= Your assignment =
Please find the line that holds "You are a computer-use" below and reproduce it, along with every line after it through the end, exactly and without pictures.

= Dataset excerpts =
──────────
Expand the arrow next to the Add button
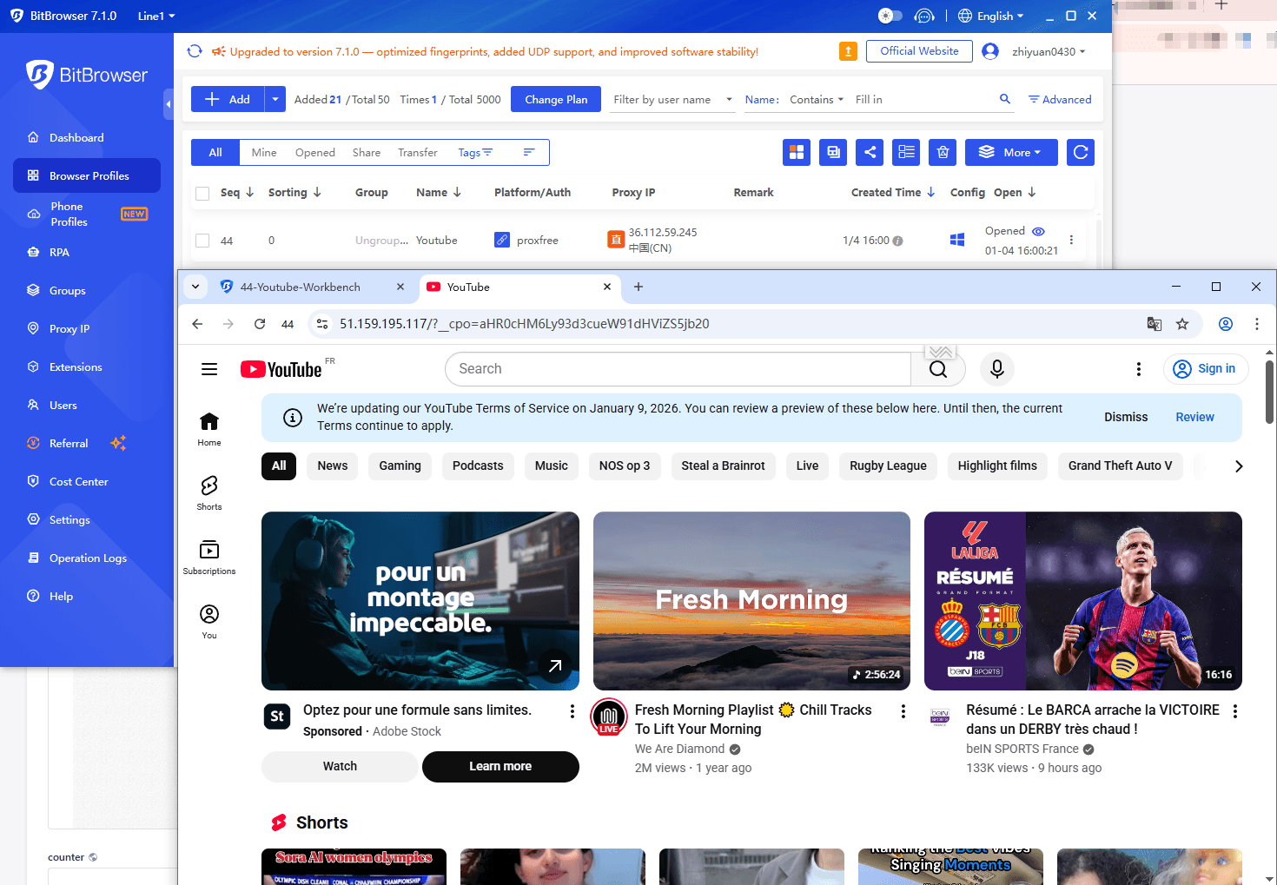Screen dimensions: 1277x885 275,98
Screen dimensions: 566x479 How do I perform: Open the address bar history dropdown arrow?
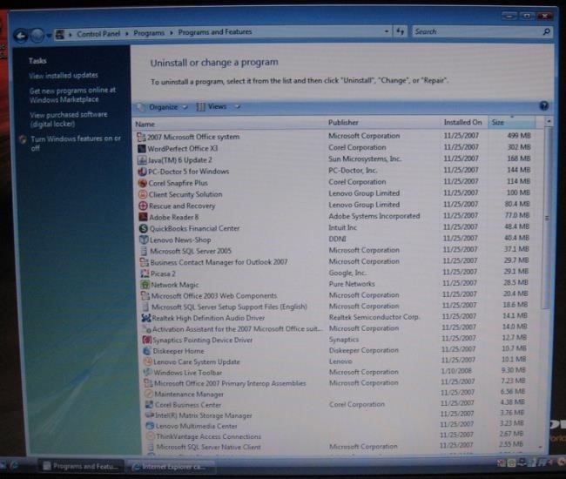point(387,31)
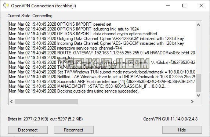Click the ROUTE_GATEWAY log entry
The image size is (210, 137).
coord(102,53)
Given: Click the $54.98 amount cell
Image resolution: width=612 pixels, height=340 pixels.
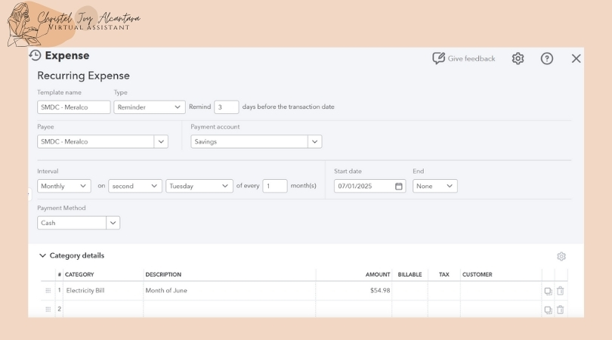Looking at the screenshot, I should (354, 291).
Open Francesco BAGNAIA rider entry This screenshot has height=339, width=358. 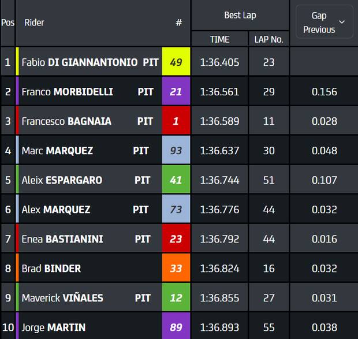[x=66, y=121]
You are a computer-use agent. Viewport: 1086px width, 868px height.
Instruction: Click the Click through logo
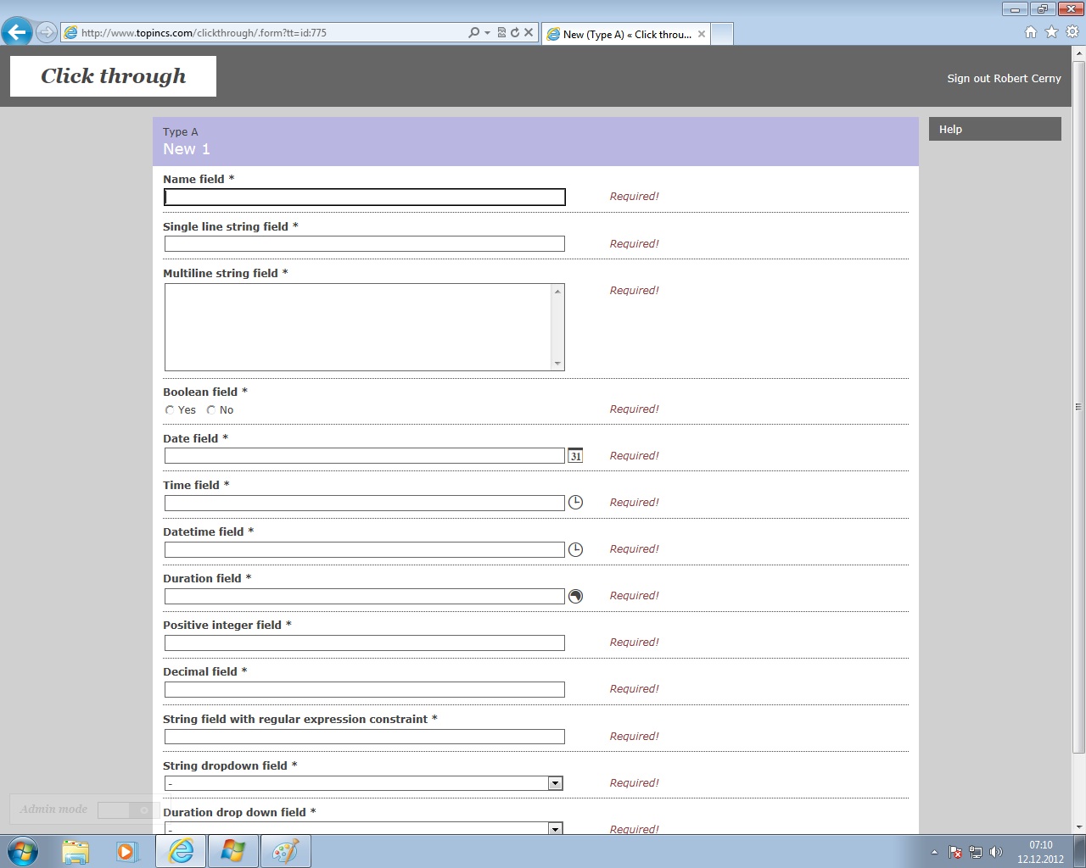coord(113,76)
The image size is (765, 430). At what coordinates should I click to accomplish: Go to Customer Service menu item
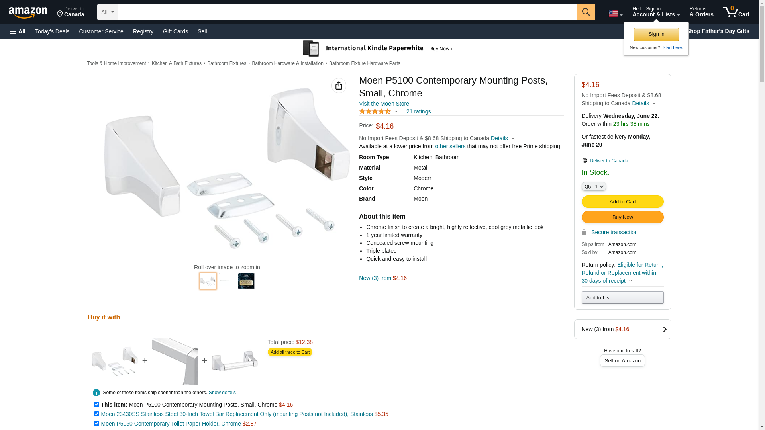[x=101, y=31]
──────────
= Exercise response =
You are a computer-use agent. Viewport: 1086px width, 868px height.
Instruction: Click the Click through logo
coord(113,76)
The image size is (765, 430). At what coordinates should I click to accomplish: Go to Customer Service menu item
[x=101, y=31]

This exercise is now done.